##### Estratto della fonte

U 455 nel dettaglio. Possiamo affermare con un buon margine di sicurezza che il battello da noi ritrovato sia U 455, anche se nessun potrà mai averne l’assoluta certezza in quanto lo scafo è ineluttabilmente sigillato e nulla manifesta al di fuori di esso, tranne essere l’emblema di morte e alienazione dell’umanità intera. 
I primi battelli della classe VII, come il sottomarino in questione, sei per la precisione furono commissionati nel 1934. Furono i primi di oltre settecento esemplari. Nel corso della storia del loro sviluppo, che si spinge fino al 1944, i battelli di tipo VII furono realizzati in sei diverse versioni.
 L’U455, battello tipo VII C, fu costruito dal Cantiere Deutsche Werke AG, Kiel Gaaden; ordinato il 16 gennaio del 1940 e varato il 21 Giugno del 1941. 
Iniziò il suo dovere di macchina da guerra nell’agosto del 1941 sotto la 5 flottiglia a Kiel come nave scuola, li si fermò fino al dicembre dello stesso anno.
Nel gennaio del 1942 fino al febbraio del 1944 venne trasferito alla 7 flottiglia a ST Nazaire e dal marzo del 1944 fino al giorno della sua scomparsa aprile 1944 operava presso la base di Tolone nella 29 flottiglia. Due uomini comandarono il fiero battelo dal 21 agosto 1941 fino al 22 novembre del 1942 Hl Hans-Heinrich Giessler e dal 22 novembre del 1942 fino al 6 aprile del 1944 KL Hans Martin Scheibe.

Il comandante Giessler

MISSIONI DEL U-455

15.01.1942- 28.02.1942

Primo viaggio-missione attiva.

##########

__Breve compito__
Ripeti parola per parola, dall'estratto sul sottomarino U 455, tutto ciò che va da "L’U455, battello tipo" giù fino a "dello stesso anno.".

##### Dati forniti

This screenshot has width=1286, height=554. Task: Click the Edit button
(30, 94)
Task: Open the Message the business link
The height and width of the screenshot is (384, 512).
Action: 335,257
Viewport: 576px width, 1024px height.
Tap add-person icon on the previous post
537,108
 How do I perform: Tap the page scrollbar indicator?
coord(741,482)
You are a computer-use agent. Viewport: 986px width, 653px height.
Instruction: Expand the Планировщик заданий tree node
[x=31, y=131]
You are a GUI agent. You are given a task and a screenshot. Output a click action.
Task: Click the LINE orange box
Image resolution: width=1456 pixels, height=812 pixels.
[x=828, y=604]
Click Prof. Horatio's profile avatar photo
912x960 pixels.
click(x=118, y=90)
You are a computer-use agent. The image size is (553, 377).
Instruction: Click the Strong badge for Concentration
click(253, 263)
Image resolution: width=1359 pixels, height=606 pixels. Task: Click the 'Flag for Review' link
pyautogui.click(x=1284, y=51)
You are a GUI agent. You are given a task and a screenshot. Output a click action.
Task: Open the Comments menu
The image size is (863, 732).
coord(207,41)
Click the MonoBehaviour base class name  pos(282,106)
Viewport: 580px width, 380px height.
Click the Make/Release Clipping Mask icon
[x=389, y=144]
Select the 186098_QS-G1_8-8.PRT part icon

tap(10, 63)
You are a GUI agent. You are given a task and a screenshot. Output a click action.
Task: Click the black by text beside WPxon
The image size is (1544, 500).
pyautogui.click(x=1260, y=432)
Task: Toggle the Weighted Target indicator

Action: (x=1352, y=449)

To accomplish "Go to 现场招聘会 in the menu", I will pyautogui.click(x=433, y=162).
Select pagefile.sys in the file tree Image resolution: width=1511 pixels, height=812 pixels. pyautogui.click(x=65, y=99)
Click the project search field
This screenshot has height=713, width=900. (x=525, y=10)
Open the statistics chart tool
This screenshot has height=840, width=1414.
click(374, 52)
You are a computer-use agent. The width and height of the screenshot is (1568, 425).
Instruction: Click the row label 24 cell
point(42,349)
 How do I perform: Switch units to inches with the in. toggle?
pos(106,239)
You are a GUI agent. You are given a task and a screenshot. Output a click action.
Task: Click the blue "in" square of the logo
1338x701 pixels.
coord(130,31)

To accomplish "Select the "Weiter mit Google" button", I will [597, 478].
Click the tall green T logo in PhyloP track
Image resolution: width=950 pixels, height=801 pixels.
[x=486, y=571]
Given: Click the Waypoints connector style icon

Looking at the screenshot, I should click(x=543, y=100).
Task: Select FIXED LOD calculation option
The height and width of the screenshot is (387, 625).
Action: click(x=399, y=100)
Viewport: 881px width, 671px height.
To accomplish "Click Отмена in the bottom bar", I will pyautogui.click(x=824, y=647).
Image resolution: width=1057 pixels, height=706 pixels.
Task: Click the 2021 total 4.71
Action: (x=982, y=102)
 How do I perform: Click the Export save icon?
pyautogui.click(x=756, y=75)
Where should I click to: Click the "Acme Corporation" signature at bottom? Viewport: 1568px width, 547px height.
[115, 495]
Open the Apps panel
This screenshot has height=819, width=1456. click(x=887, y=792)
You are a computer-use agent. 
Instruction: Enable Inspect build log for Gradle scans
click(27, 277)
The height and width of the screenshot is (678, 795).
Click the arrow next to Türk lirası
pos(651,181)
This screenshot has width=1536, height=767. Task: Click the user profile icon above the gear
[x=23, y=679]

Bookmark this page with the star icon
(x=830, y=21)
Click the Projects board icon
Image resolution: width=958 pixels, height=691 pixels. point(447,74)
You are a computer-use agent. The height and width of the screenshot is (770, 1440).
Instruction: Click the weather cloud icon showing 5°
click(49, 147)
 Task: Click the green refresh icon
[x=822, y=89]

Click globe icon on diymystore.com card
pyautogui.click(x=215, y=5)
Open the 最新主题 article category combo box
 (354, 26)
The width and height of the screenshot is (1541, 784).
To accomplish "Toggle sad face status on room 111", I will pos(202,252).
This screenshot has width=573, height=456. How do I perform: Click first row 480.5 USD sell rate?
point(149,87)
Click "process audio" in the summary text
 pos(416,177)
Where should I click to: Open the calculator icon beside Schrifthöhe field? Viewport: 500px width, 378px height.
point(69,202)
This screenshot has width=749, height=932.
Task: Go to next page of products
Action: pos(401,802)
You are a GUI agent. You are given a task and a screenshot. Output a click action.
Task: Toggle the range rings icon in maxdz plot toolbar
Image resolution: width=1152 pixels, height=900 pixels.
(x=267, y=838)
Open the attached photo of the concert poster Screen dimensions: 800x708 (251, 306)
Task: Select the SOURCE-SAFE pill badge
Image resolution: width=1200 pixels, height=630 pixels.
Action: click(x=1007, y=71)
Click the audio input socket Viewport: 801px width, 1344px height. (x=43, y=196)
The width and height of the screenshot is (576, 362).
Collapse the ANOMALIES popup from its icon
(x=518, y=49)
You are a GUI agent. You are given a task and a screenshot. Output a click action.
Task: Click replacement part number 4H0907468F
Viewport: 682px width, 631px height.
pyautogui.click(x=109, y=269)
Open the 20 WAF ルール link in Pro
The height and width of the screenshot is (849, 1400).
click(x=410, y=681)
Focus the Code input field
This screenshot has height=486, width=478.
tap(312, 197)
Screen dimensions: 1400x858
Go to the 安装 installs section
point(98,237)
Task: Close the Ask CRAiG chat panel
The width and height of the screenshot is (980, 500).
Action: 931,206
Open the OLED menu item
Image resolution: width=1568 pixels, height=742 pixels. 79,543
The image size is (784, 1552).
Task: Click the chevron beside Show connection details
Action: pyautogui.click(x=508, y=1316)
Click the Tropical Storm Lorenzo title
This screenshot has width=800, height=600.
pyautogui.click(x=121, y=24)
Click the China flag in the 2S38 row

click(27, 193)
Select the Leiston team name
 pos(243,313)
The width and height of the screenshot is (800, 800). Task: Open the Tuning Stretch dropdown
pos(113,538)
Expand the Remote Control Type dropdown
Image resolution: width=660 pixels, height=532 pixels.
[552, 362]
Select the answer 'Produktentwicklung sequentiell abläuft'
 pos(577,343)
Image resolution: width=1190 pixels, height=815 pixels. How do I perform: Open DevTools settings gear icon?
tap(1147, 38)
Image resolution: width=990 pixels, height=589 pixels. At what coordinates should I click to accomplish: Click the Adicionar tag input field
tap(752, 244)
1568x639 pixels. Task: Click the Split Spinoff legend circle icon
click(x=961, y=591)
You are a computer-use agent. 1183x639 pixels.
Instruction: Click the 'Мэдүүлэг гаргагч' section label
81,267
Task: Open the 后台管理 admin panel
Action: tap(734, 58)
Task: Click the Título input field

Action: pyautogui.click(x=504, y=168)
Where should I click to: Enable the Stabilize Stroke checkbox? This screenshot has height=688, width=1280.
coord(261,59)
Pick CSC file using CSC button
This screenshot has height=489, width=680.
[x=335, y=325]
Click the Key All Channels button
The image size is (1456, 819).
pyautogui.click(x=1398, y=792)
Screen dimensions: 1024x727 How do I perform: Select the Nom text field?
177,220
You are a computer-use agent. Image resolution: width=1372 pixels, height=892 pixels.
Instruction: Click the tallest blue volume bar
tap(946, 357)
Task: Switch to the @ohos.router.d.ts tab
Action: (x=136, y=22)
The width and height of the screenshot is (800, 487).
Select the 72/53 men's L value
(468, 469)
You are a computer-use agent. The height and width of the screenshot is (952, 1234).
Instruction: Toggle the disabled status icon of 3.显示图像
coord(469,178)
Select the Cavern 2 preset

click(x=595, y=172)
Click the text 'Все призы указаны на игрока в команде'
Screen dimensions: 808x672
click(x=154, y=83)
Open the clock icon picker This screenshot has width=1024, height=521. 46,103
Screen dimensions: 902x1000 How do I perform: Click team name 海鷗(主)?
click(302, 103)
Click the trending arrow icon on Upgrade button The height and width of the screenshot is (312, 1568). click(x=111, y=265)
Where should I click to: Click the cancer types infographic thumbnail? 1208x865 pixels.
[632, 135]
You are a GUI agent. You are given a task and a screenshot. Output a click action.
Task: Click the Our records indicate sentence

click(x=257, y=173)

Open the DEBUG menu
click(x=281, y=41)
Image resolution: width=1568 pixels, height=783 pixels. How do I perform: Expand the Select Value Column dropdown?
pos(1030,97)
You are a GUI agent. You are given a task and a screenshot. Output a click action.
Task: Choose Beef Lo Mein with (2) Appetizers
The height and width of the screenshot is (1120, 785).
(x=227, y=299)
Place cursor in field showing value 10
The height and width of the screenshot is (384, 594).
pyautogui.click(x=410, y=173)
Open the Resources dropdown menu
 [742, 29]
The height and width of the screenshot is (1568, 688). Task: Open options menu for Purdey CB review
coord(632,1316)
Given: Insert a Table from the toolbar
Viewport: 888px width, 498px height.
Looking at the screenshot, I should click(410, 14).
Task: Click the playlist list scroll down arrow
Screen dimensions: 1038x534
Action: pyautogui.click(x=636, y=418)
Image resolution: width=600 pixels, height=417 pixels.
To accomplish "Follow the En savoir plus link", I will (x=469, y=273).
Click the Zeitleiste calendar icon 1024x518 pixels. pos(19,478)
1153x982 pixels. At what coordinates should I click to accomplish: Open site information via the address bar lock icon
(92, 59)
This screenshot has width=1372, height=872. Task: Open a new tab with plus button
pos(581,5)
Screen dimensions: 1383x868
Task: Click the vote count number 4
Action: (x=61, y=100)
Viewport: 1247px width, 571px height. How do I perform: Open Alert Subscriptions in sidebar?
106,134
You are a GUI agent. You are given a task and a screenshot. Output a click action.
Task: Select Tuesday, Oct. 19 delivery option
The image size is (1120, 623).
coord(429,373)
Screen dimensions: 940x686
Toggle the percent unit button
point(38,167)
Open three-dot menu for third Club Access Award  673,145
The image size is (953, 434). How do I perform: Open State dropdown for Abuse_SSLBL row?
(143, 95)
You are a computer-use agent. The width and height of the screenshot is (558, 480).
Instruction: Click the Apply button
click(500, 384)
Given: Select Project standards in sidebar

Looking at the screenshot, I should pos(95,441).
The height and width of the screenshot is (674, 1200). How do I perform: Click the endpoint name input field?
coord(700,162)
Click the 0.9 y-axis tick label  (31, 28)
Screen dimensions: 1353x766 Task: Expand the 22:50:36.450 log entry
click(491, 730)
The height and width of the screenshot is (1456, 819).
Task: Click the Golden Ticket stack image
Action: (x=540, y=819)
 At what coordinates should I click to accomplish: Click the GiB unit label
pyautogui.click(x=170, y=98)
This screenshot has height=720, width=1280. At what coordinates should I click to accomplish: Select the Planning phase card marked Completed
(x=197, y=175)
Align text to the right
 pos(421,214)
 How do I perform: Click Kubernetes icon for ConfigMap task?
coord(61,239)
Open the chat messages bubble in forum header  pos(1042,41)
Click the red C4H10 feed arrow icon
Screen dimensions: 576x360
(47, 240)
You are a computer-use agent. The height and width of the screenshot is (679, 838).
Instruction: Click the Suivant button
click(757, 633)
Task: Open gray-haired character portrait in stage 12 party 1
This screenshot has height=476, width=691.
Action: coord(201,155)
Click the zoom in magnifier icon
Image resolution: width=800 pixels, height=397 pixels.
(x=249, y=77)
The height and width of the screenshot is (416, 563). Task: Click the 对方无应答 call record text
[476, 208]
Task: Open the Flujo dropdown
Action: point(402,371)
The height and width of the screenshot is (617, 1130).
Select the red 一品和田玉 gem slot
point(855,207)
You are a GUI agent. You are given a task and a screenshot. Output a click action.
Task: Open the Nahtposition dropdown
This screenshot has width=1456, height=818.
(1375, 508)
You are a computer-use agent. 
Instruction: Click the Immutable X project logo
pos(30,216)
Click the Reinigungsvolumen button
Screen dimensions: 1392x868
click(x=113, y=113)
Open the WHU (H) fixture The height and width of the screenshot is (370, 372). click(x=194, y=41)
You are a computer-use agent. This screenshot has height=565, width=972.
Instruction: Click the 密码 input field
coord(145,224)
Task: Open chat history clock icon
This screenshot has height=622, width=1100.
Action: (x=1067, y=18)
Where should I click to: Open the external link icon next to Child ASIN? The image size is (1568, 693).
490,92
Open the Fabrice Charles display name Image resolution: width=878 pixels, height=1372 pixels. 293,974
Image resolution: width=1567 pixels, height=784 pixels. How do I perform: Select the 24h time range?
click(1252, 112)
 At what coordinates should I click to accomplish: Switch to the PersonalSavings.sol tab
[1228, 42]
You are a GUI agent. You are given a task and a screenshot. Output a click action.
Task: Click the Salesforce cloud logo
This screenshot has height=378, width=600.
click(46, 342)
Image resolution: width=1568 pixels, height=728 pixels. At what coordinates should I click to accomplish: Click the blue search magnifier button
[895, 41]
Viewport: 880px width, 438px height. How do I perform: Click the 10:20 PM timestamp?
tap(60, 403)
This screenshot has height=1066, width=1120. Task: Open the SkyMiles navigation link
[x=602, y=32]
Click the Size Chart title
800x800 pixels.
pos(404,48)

##########

__Risultato del compito__
L’U455, battello tipo VII C, fu costruito dal Cantiere Deutsche Werke AG, Kiel Gaaden; ordinato il 16 gennaio del 1940 e varato il 21 Giugno del 1941. 
Iniziò il suo dovere di macchina da guerra nell’agosto del 1941 sotto la 5 flottiglia a Kiel come nave scuola, li si fermò fino al dicembre dello stesso anno.